Did Anyone at ChoicePoint Read the February ’04 Issue of Legal Bytes?

Shareholders are suing ChoicePoint and its executives after learning that criminals posing as bona fide businesses were given access to personal data. ChoicePoint maintains databases of background information on almost every citizen in the United States—billions of records. A class-action lawsuit has been filed in California charging that executives withheld information to avoid having the stock price fall when and if the news broke: the share price has since fallen more than 20 percent in a month. The suit claims the executives knew their data protection was inadequate; knew or should have known ChoicePoint was selling data to illegal businesses; and that security breaches had occurred previously, exposing even more people to identity theft.

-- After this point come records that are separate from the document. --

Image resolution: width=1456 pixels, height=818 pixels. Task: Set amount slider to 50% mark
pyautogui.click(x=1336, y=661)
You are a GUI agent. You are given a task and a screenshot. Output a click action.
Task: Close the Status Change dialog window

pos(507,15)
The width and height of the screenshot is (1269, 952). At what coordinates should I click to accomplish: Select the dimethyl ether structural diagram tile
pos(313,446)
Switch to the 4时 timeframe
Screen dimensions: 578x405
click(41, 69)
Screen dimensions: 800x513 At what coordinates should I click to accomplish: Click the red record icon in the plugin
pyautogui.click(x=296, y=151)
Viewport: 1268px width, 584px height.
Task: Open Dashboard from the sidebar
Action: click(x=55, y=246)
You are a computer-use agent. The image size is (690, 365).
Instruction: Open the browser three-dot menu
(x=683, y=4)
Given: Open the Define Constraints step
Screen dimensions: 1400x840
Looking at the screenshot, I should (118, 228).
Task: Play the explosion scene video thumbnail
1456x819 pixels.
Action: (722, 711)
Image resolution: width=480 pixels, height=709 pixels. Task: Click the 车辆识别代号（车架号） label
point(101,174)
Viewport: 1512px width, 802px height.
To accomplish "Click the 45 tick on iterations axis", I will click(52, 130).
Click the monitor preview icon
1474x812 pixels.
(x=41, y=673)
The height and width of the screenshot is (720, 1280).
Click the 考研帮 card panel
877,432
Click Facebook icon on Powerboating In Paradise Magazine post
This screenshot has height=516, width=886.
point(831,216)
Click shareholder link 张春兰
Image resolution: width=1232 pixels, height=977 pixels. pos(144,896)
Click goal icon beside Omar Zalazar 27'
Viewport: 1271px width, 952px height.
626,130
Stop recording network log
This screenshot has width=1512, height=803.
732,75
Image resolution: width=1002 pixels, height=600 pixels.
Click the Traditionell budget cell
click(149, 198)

The security breach was uncovered last October, when law enforcement first contacted ChoicePoint investigating an identity theft. Suspects, posing as a ChoicePoint client, gained access to its consumer databases. As if the class action and drop in share price were not trouble enough, ChoicePoint is under investigation by the FTC inquiring into its compliance with information security laws; is under investigation by the SEC for possible violations by certain executives of the insider trading regulations; and is facing lawsuits arising from violations of the Fair Credit Reporting Act and California state law. Will someone please pick up and read the February 2004 issue of Legal Bytes!?!